## Exercise description
Starting at the line that contains "Instruction: Open the United States link", write out every line through the end of the records exactly as it stands, and leave out all pictures.

## Records to use
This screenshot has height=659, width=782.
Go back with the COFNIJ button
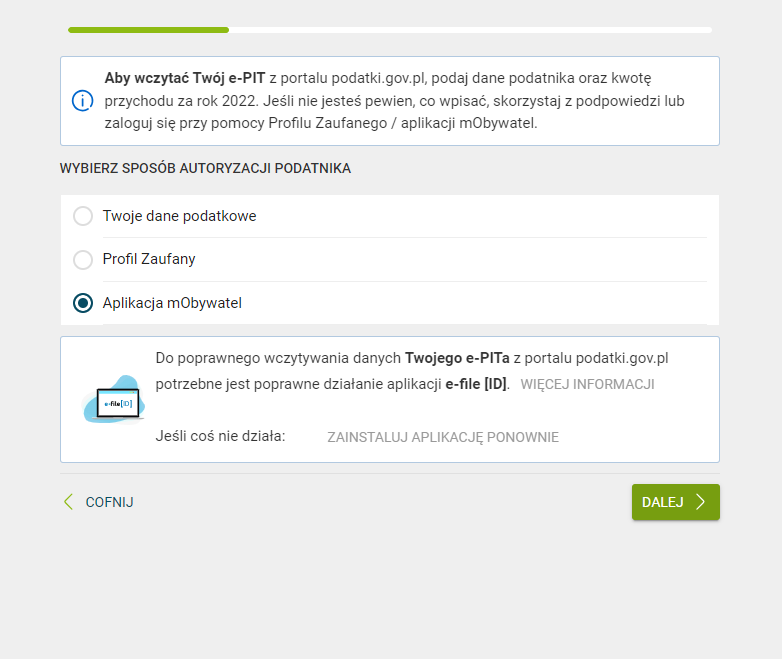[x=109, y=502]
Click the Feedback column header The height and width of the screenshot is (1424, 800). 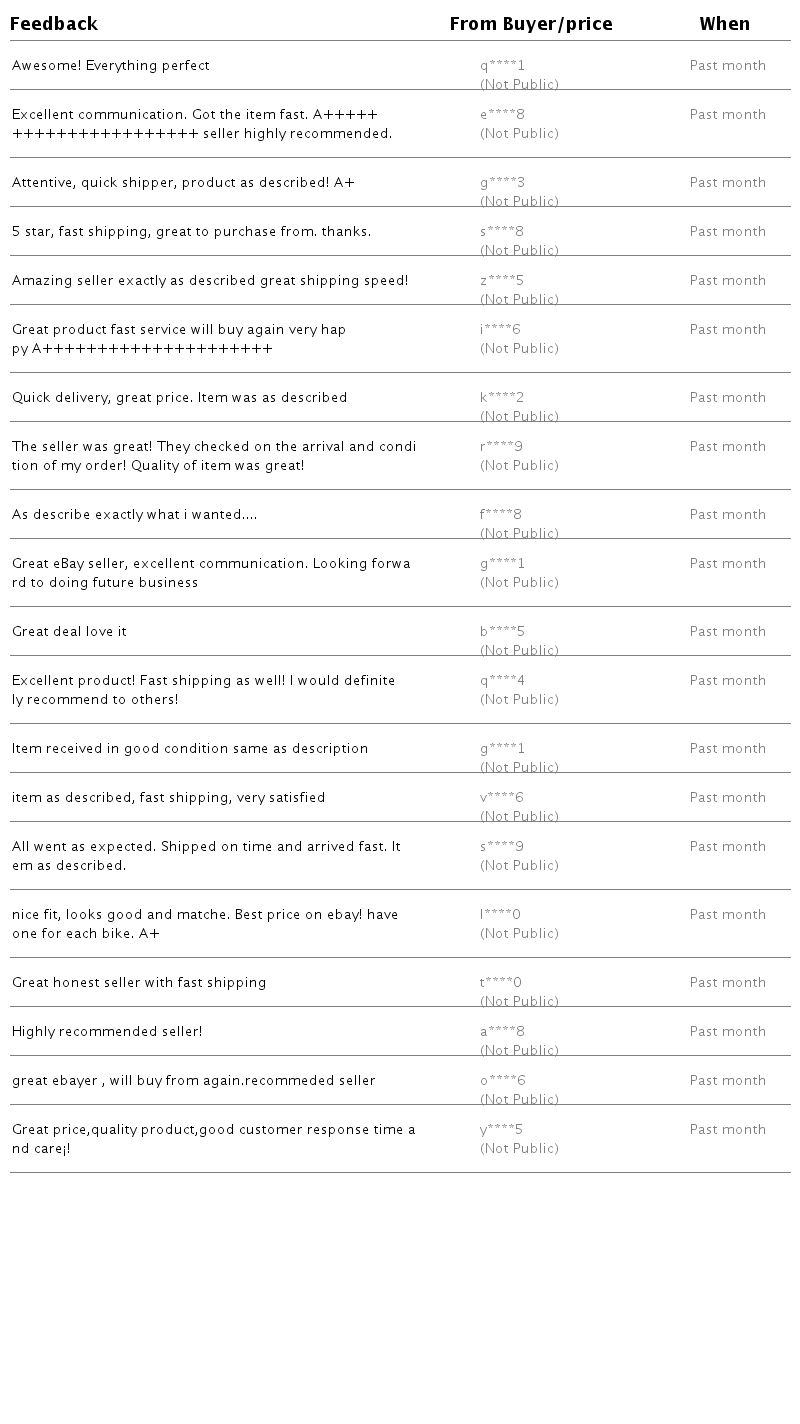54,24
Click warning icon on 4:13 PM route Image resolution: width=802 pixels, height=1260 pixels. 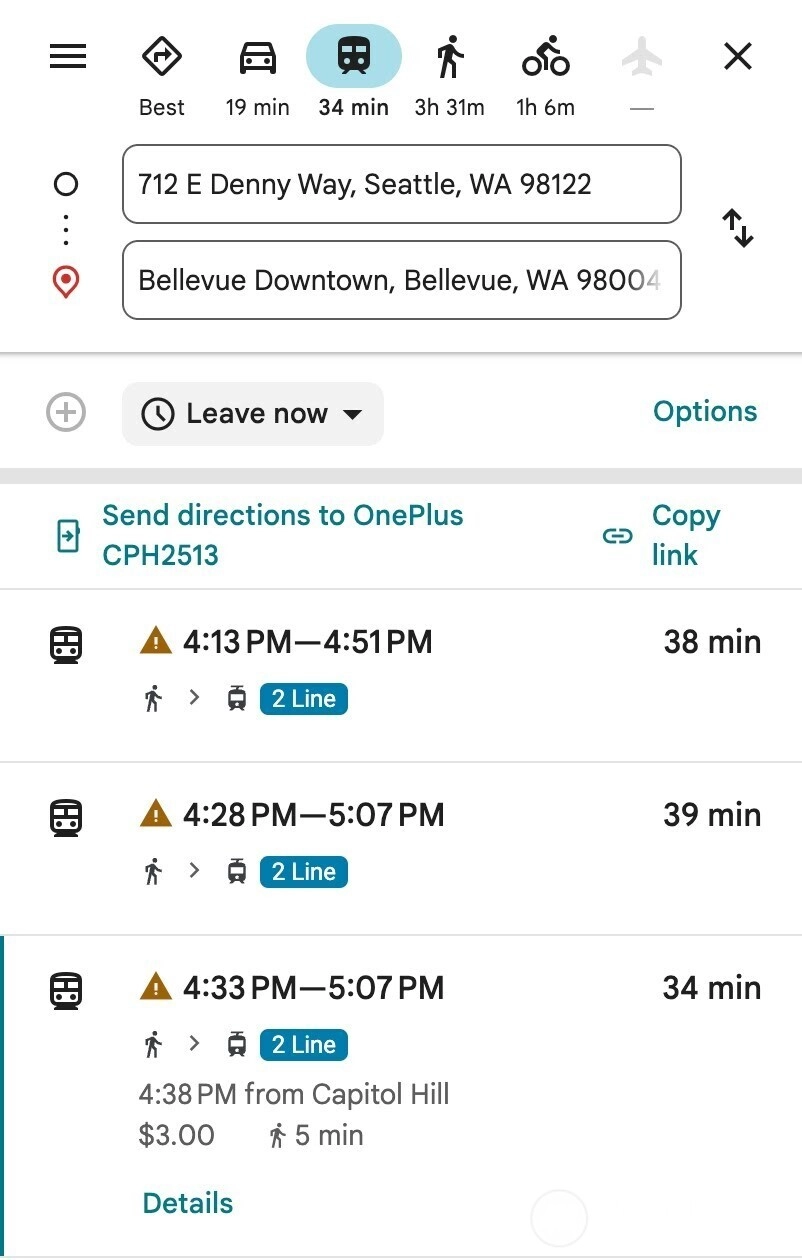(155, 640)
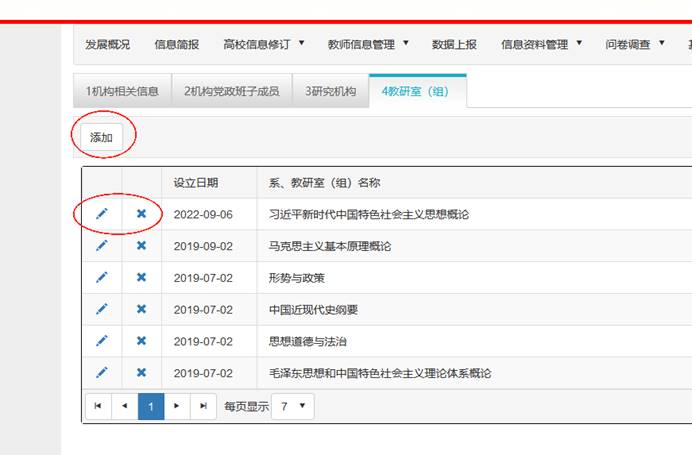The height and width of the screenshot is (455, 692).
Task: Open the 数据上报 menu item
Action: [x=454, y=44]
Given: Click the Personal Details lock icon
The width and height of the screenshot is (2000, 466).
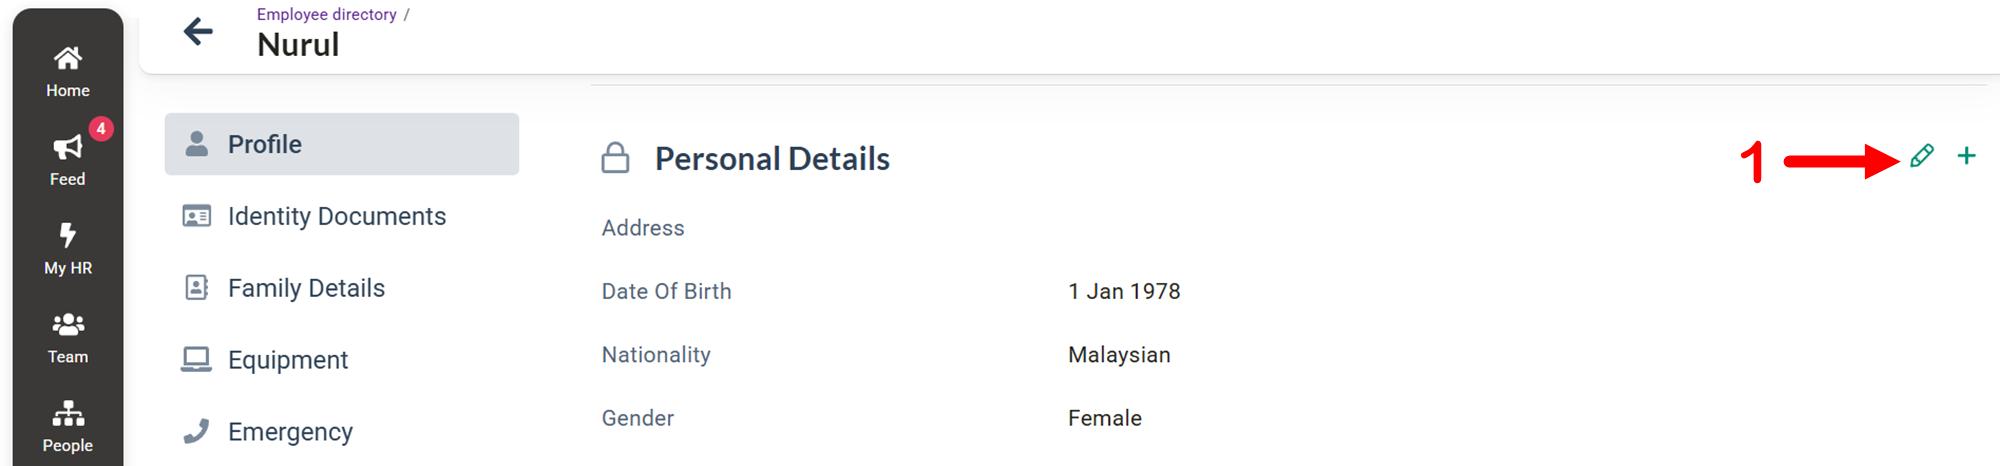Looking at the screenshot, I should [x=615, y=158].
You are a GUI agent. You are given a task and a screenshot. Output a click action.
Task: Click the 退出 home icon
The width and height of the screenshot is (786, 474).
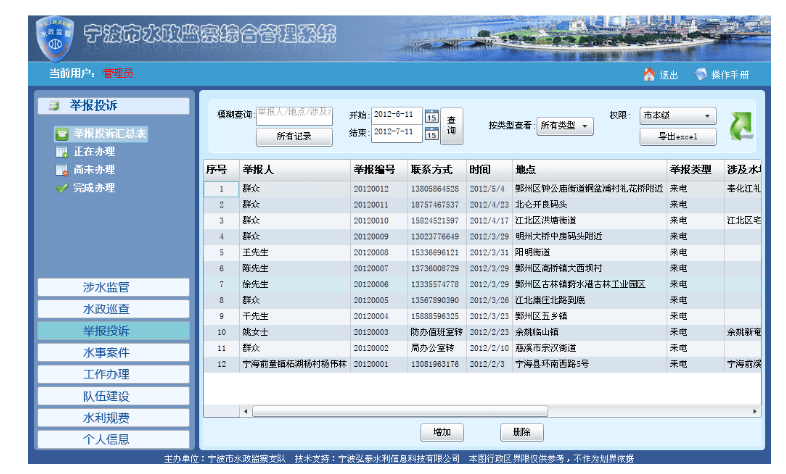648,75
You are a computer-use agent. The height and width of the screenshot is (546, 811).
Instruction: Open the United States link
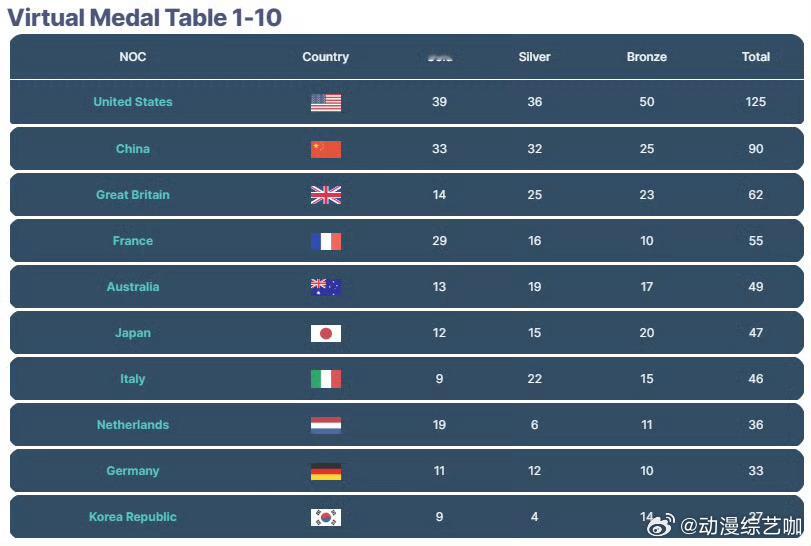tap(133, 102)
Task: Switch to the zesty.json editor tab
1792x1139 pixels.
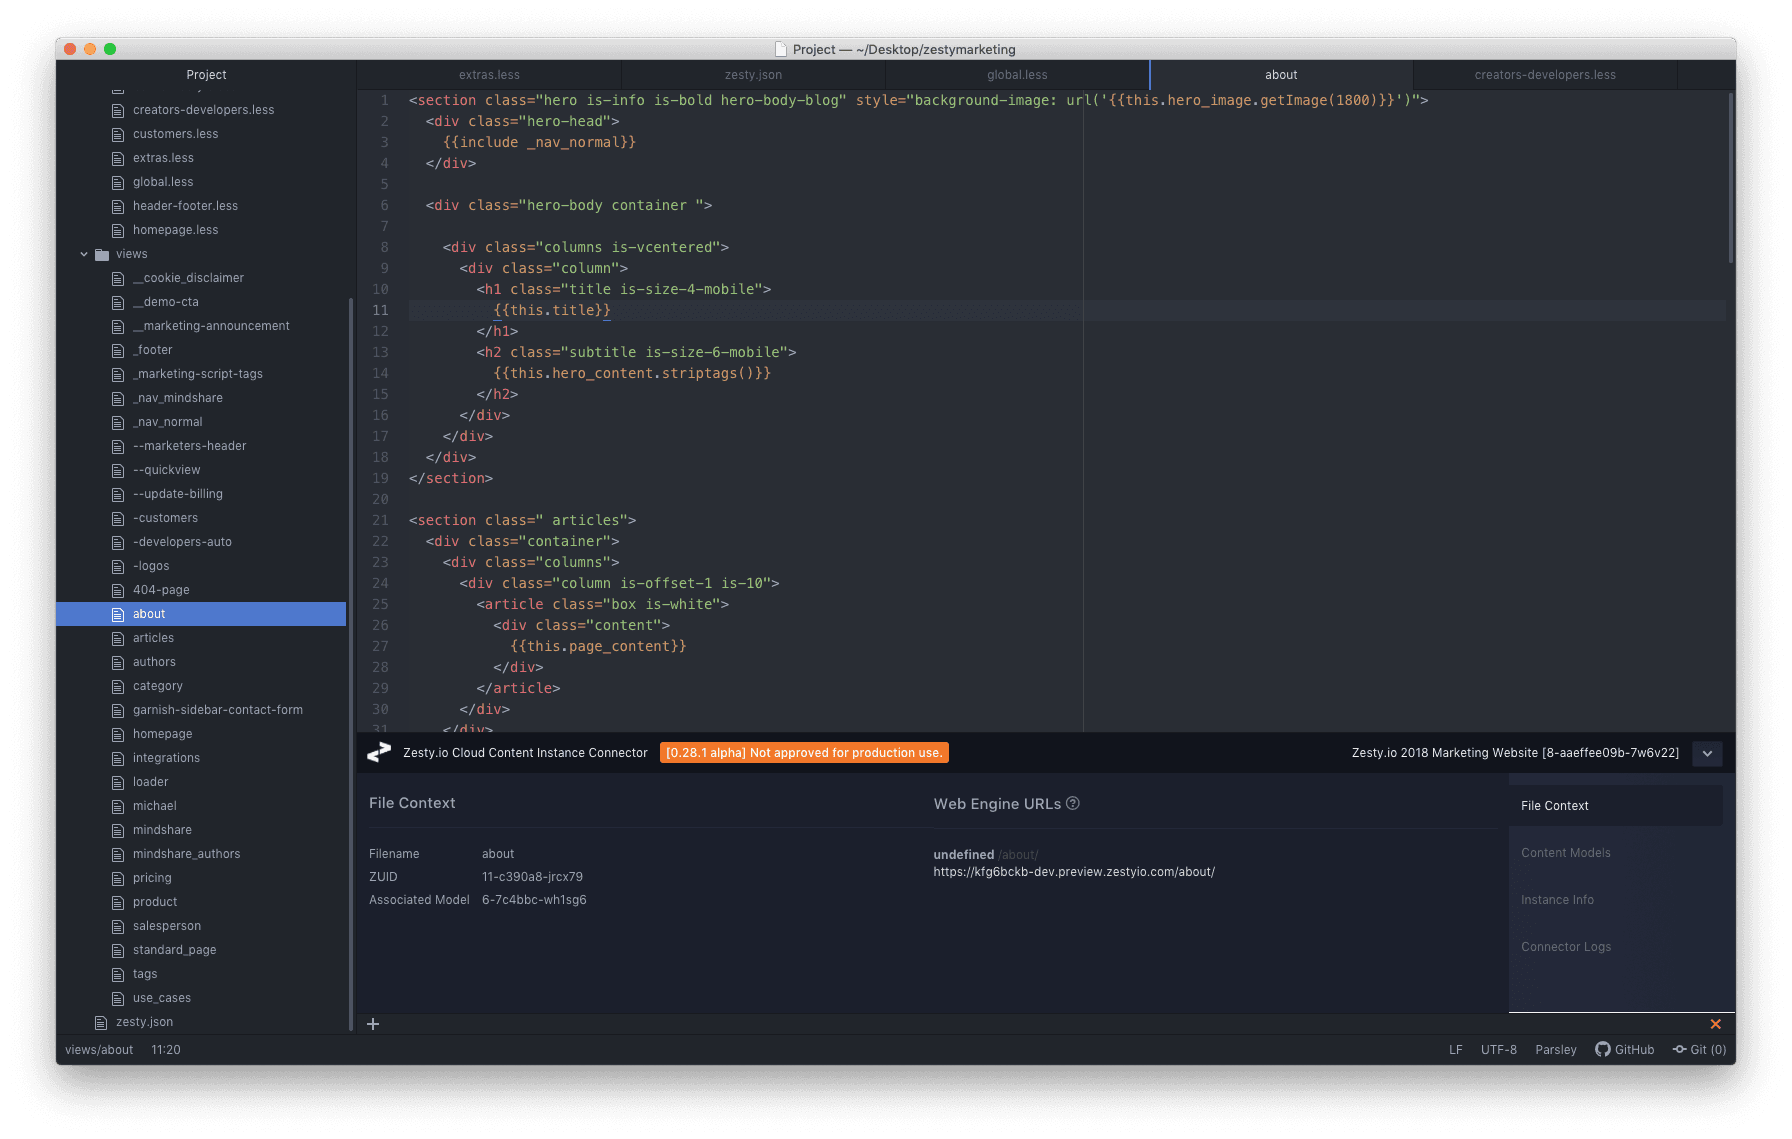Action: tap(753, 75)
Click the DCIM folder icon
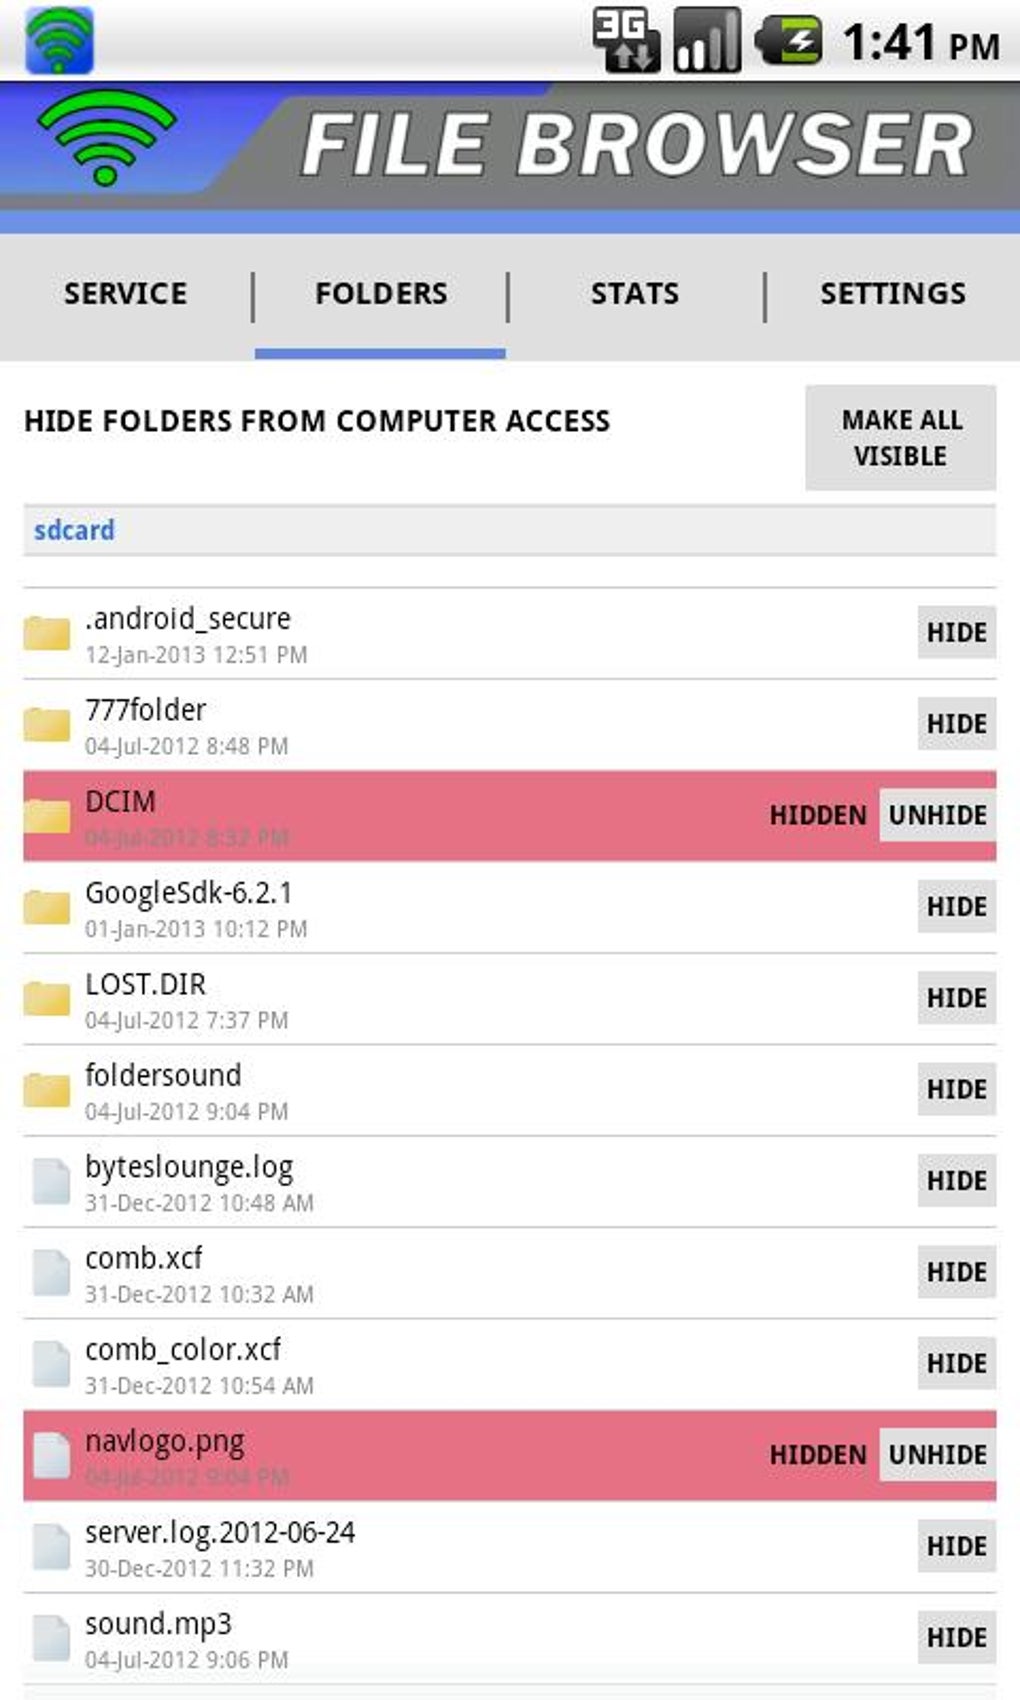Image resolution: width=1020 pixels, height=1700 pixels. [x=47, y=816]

## Your solution
Instruction: Open the United States link
tap(133, 102)
Task: Switch to the zesty.json editor tab
1792x1139 pixels.
Action: tap(753, 75)
Click the DCIM folder icon
Image resolution: width=1020 pixels, height=1700 pixels. [x=47, y=816]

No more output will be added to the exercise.